┌─ TASK INPUTS

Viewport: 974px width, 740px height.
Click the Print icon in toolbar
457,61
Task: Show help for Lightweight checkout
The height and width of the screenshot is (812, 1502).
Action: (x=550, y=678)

└─

JOB => Please revise the listing above by changing "Lightweight checkout" to "Express checkout" and leaving everything else as it is.

FINAL RESULT =>
Viewport: 974px width, 740px height.
Click the Print icon in toolbar
457,61
Task: Show help for Express checkout
The height and width of the screenshot is (812, 1502).
Action: (x=550, y=678)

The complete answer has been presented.